La noche cayó sobre la ciudad con la lentitud de una cortina pesada. El bullicio se trasladó a bares, terrazas y restaurantes. Copas alzadas, risas fuertes, música que escapaba por ventanas abiertas.
Adrián subió al ascensor de su hotel con el cansancio apretándole los hombros. La tarjeta magnética estaba tibia en su mano, como si supiera lo que abría. El ascensor se detuvo en el piso correcto con un ding metálico.
El pasillo era largo, iluminado con lámparas bajas que apenas marcaban sombras doradas en las paredes. Caminó con pasos firmes, aunque en su pecho el corazón latía como antes de una batalla.
Llegó a la puerta. Insertó la tarjeta. El clic eléctrico de la cerradura le pareció más nítido que nunca.
Empujó la puerta.
La habitación estaba en penumbras. Una lámpara de pie arrojaba un círculo de luz cálida sobre la alfombra. Y dentro de ese círculo, como un secreto revelado, lo esperaba Gala.
Estaba sentada en el borde de la cama, con el cabello cayéndole sobre los hombros. No sonrió con estridencia, no se levantó con prisa. Simplemente lo miró, con esa calma insolente que había sido siempre su firma.
Adrián cerró la puerta detrás de sí. El golpe suave resonó como un pacto. No hubo palabras iniciales. No hacían falta.

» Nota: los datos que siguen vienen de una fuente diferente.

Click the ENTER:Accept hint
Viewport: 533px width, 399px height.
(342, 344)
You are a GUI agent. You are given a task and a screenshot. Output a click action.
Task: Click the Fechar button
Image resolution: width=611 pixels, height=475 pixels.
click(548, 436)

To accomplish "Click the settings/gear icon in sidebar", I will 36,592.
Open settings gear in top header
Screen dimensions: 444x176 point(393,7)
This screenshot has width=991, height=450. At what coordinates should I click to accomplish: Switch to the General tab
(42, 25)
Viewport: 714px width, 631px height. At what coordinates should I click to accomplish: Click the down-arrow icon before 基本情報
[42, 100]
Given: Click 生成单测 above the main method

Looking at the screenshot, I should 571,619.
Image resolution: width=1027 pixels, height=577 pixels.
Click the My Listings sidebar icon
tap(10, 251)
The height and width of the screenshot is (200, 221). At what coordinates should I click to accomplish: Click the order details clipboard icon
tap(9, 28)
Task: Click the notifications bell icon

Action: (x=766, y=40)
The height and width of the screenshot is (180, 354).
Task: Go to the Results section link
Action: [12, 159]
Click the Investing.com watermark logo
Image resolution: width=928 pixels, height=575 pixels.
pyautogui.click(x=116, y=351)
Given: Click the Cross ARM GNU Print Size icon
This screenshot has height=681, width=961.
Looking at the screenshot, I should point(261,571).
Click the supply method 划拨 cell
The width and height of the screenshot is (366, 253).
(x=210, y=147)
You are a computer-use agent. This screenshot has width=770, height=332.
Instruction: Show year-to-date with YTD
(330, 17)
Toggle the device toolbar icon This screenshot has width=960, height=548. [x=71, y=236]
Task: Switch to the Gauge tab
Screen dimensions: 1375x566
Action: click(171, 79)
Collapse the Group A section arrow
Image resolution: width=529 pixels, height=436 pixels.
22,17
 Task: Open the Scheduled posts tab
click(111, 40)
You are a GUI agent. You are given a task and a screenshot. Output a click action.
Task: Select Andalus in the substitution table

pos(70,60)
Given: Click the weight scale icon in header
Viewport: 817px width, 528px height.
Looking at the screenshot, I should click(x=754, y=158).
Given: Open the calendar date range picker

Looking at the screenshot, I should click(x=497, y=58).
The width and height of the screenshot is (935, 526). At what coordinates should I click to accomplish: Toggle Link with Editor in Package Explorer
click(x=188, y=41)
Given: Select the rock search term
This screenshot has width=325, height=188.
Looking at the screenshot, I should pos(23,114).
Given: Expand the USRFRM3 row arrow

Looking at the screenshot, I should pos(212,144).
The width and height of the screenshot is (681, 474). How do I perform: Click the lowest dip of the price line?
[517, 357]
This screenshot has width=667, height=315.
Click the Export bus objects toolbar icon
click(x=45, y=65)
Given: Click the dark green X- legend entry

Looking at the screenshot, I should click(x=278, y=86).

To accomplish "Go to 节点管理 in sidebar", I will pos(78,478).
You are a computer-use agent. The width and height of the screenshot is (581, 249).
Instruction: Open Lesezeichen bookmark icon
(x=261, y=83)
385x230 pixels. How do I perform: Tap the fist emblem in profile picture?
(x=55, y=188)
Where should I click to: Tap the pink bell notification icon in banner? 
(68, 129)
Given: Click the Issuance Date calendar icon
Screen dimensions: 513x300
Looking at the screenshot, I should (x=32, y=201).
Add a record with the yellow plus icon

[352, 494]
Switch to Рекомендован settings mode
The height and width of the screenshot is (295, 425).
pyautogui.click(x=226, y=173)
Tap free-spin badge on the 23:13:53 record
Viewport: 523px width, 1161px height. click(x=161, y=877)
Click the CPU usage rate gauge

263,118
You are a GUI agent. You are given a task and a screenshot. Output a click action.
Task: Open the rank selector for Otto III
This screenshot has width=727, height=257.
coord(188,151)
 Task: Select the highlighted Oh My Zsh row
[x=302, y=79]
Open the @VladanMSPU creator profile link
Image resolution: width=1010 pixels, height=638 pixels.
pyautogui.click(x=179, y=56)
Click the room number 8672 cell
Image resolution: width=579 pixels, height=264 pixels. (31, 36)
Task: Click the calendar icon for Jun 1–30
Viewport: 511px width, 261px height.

Cinco años después, la coreografía seguía intacta: una vez al año, solo una.
Diferentes congresos, la misma ciudad. Calculado con frialdad, vivido con fuego. Una cita invisible escrita en la agenda secreta de quienes entendieron que no podían tenerlo todo… pero tampoco estaban dispuestos a renunciar del todo.
Adrián dio dos pasos hacia ella. Gala inclinó apenas la cabeza, como quien reconoce que nada necesita explicación.
—Una sola vida —susurró ella, con voz baja, contenida, pero feroz.
Él asintió. Y en ese instante, el mundo desapareció.
Afuera, la ciudad seguía latiendo. Coches en avenidas, carcajadas que se escapaban de terrazas, vasos que chocaban en brindis efímeros.